2. Specifically regarding the discussion about G2 patients being the majority of patients who failed treatment, could you please discuss what happened to the other G2 patients and whether there is a relationship between stage, improved treatment outcome, and fertilization? Perhaps with a table or graph? In this way the reader better understands a point that is important to me and which would also include a discussion on prevention.

Answer:

We have expanded the section on reproductive outcomes to include additional information about grade 2 cases (Lines 149-154), and we have included it in the conclusion as well (Lines 287-299). Specifically, we now note that among the two G2 patients who achieved complete remission, one underwent ART, which has been unsuccessful so far (Lines 179-181).

We believe these additions improve the understanding of treatment response and reproductive outcomes in this subgroup, in line with the reviewer’s valuable suggestion.

Reviewer 2 Report

Comments and Suggestions for Authors

This is a retrospective study analyzed the clinicopathological features and treatment outcomes of 13 patients with EIN or early-stage endometrioid endometrial carcinoma who received fertility-preserving therapy between 2018 and 2023.

This is an interesting topic for the readers despite the small number of participants.
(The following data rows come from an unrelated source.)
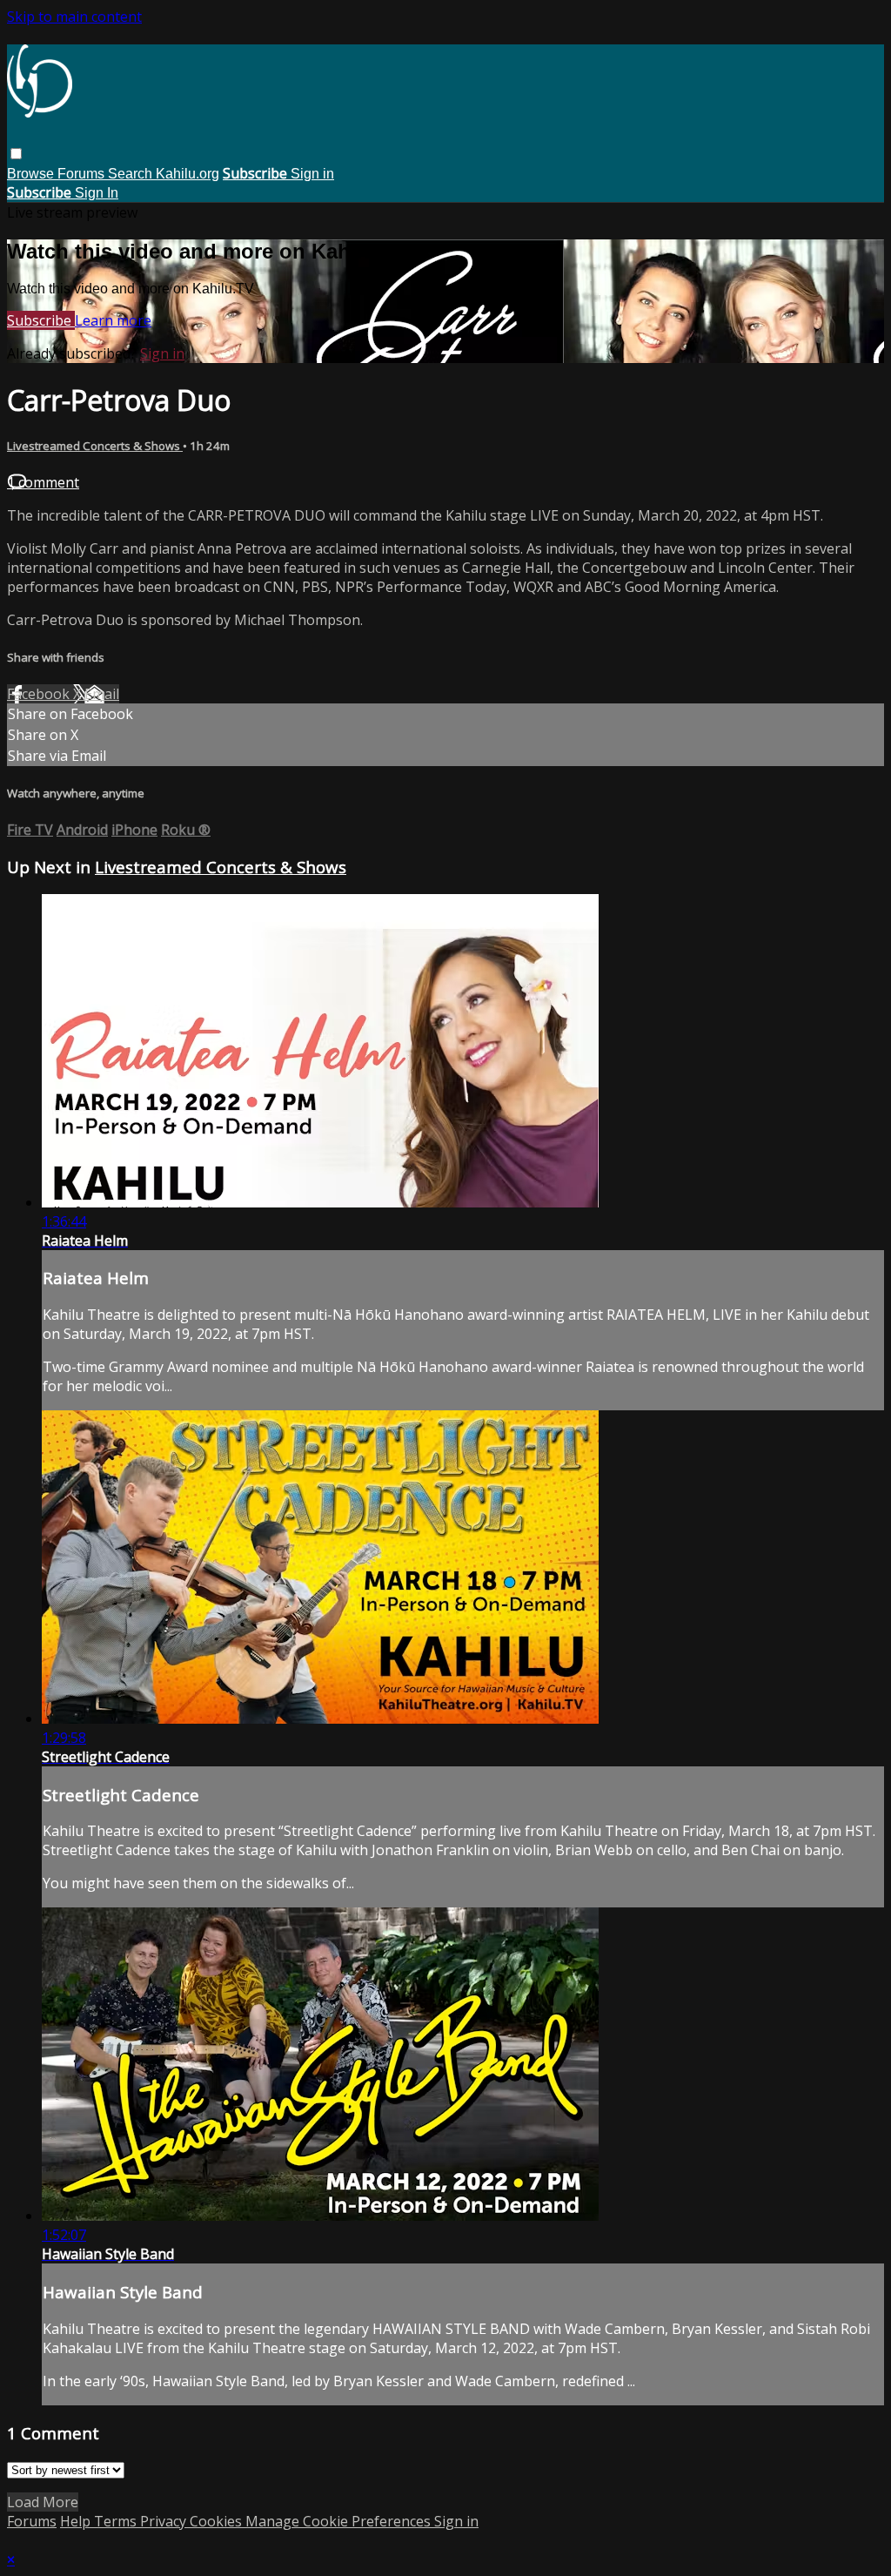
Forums (82, 173)
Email (101, 693)
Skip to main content (74, 16)
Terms (117, 2521)
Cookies (217, 2521)
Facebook (40, 693)
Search (132, 173)
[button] (16, 153)
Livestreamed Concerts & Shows (95, 446)
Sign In (96, 192)
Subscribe (41, 320)
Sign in (312, 173)
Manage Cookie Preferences (339, 2521)
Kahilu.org (187, 173)
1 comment (43, 482)
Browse (32, 173)
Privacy (165, 2521)
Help (77, 2521)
Patients caracteristics are presented adequately. Please consider to present all the clinical aspects of the patients in comparison with the histological findings in a new table in order to give all the information toghether.

Limitations are the small sample size and the absence of molecular info of the tumors, which are stated clearly as limtations.

Author Response

Dear Reviewer,

We sincerely thank for the positive and encouraging evaluation of our work. We appreciate the thoughtful suggestion regarding the presentation of clinical and histological data. We believe your suggestions have contributed to improving our paper.

Following the reviewer’s recommendation, we have substantially revised Table 2, which now clearly summarizes all relevant clinical characteristics of the patients alongside the corresponding histopathological findings. This modification, in line with the reviewer’s valuable advice, allows for a more comprehensive and transparent presentation of the data.